Science & Technology, Life Sciences & Biomedicine, Microbiology, Pharmacology & Pharmacy, POSTTRANSPLANT LYMPHOPROLIFERATIVE DISORDER, RESISTANT HERPES-SIMPLEX, ACYCLOVIR-RESISTANT, GENOTYPIC CHARACTERIZATION, ANTIVIRAL PROPHYLAXIS, DNA-POLYMERASE, VIRUS, EBV, INFECTION, MUTANTS, Animals, Antiviral Agents, Drug Resistance, Viral, Enzyme Assays, HeLa Cells, Herpesviridae Infections, Herpesvirus 1, Human, Herpesvirus 2, Human, Herpesvirus 3, Human, Herpesvirus 4, Human, Host-Pathogen Interactions, Humans, Mice, Mutation, NIH 3T3 Cells, Phosphorylation, Thionucleosides, Thiophenes, Thymidine, Thymidine Kinase, Viral Proteins, Hela Cells, 0605 Microbiology, 1108 Medical Microbiology, 1115 Pharmacology and Pharmaceutical Sciences, 3107 Microbiology, 3207 Medical microbiology, 3214 Pharmacology and pharmaceutical sciences

Abstract:

The emergence of drug-resistant herpesviruses represents a significant problem in clinical practice, primarily in immunocompromised patients.
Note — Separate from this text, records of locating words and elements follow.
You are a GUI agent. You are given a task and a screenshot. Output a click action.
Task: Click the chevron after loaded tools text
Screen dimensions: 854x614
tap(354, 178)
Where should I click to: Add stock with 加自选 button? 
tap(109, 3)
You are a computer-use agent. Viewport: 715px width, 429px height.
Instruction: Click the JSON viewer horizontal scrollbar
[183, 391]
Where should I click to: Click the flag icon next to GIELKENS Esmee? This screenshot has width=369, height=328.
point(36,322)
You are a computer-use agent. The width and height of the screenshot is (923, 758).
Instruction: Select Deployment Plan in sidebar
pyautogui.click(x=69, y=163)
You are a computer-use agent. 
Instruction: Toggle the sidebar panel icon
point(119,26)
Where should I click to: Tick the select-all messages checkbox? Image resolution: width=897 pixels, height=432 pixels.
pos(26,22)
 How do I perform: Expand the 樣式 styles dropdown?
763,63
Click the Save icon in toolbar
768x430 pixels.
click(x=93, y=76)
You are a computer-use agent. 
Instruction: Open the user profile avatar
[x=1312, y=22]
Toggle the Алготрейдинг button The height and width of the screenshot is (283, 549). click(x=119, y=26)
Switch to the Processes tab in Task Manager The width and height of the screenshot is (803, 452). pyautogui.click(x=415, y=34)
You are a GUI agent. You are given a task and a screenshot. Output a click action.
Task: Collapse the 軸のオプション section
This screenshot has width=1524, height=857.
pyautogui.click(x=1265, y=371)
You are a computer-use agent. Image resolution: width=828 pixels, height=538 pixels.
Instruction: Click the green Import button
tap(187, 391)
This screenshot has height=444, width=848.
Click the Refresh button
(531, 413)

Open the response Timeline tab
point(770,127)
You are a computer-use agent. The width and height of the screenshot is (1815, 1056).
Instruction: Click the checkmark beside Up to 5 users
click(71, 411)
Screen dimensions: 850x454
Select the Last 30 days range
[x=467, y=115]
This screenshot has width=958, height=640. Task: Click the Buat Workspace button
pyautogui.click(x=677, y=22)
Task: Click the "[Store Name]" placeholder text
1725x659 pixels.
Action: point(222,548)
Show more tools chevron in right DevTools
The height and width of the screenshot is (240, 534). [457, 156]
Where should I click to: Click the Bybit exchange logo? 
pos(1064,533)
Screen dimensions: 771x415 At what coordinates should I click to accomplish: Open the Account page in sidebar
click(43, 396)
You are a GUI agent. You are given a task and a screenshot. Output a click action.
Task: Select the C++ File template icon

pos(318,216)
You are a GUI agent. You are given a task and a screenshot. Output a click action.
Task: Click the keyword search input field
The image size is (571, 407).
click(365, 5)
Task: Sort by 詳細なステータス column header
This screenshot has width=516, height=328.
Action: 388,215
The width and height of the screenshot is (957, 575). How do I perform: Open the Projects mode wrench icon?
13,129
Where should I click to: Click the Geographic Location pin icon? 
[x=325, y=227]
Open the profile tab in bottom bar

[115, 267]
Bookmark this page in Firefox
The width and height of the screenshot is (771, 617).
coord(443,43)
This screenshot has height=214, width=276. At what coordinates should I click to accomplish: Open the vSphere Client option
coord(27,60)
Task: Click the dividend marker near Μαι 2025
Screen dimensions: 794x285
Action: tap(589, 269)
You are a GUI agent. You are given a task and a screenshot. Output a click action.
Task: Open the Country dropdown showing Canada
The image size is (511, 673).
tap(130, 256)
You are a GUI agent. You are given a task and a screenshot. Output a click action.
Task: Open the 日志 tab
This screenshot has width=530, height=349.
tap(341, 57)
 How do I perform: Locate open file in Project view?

Furthermore, effective antiviral therapies against gammaherpesvirus-associated diseases are lacking. Here, we present two thiothymidine derivatives, KAY-2-41 and KAH-39-149, with different spectra of antiviral activity from those of the reference antiherpetic drugs, showing inhibitory activities against herpes simplex virus, varicella-zoster virus (VZV), and particularly against Epstein-Barr virus, with high selectivity in vitro. While KAY-2-41- and KAH-39-149-resistant herpesviruses were found to harbor mutations in the viral thymidine kinase (TK), these mutations conferred only low levels of resistance to these drugs but high levels to other TK-dependent drugs. Also, antiviral assays in HeLa TK-deficient cells showed a lack of KAY-2-41 and KAH-39-149 activities against herpes simplex virus 1 (HSV-1) and HSV-2 TK-deficient mutants. Furthermore, enzymatic TK assays showed the ability of HSV-1 TK, VZV TK, and cellular TK1 and TK2 to recognize and phosphorylate KAY-2-41 and KAH-39-149. These results demonstrate that the compounds depend on both viral and host TKs to exert antiviral activity. Additionally, the antiviral efficacy of KAH-39-149 proved to be superior to that of KAY-2-41 in a mouse model of gammaherpesvirus infection, highlighting the potential of this class of antiviral agents for further development as selective therapeutics against Epstein-Barr virus.